### Try it
All lines from the one that contains "Task: Add a comment on Price Item 1" to the end of the data must be retyped exactly. Pictures are not retyped.

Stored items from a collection

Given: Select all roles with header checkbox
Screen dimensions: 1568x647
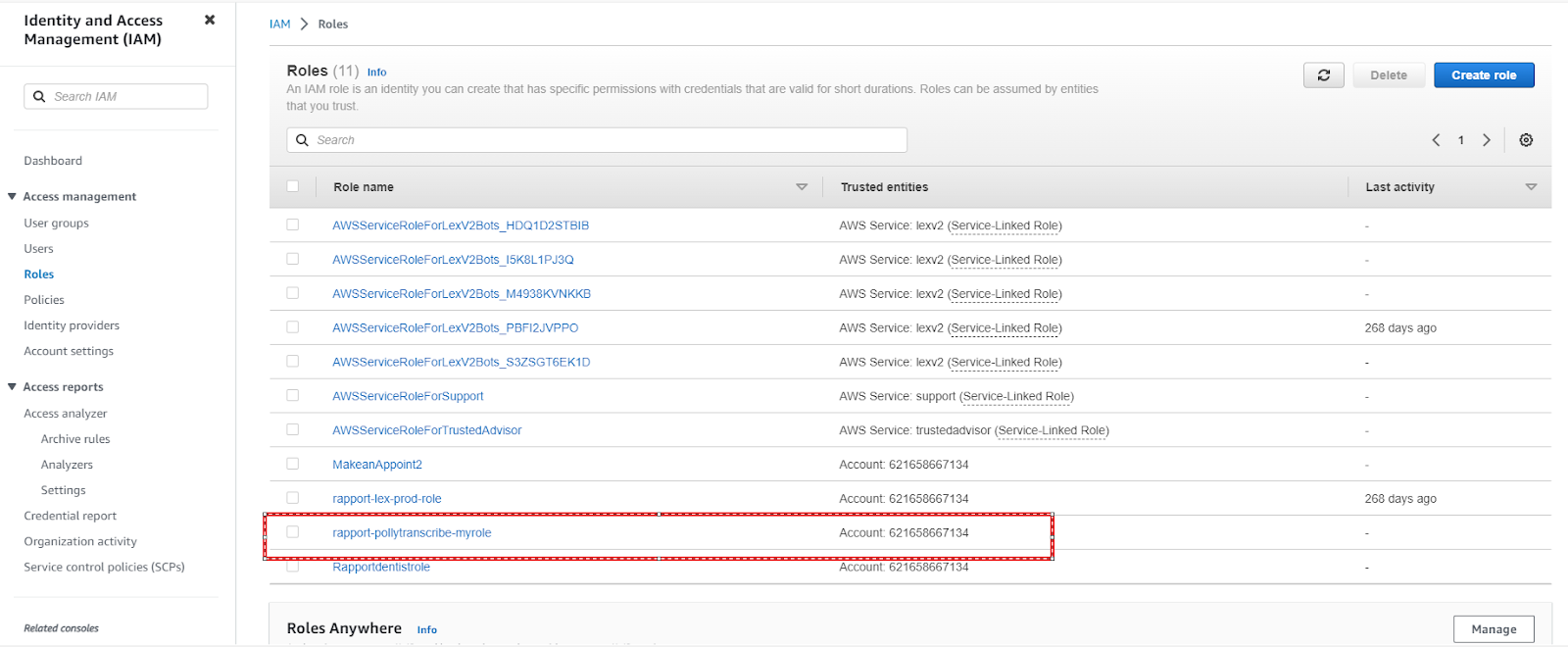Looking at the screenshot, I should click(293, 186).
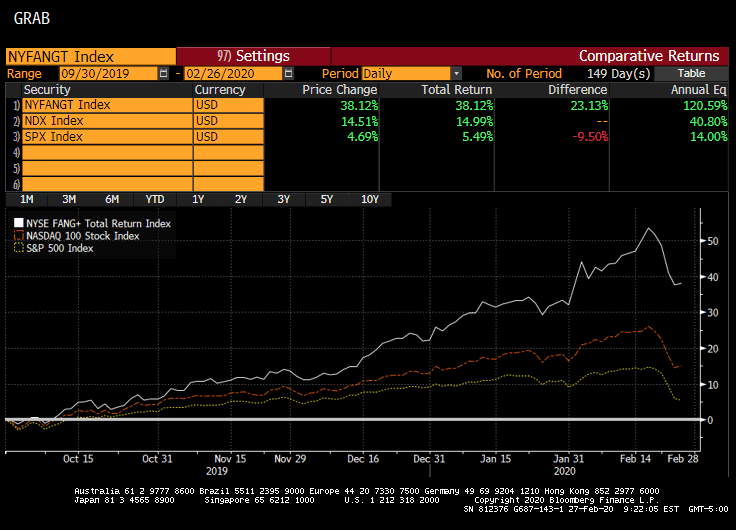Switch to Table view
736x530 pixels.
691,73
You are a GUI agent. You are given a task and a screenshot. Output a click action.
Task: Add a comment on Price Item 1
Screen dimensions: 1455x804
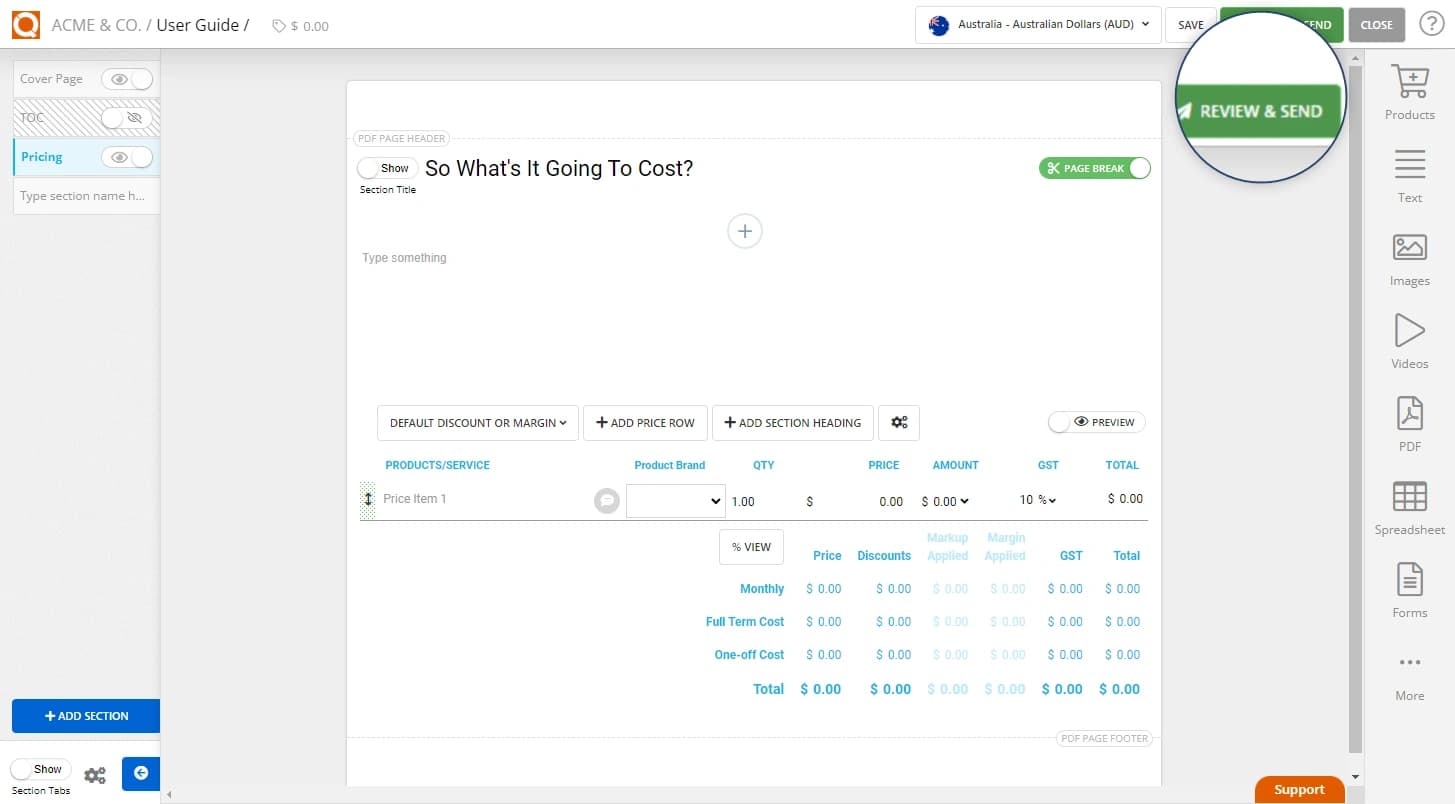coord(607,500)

### Output for this task
Task: Add a comment on Price Item 1
Screen dimensions: 1455x804
coord(607,500)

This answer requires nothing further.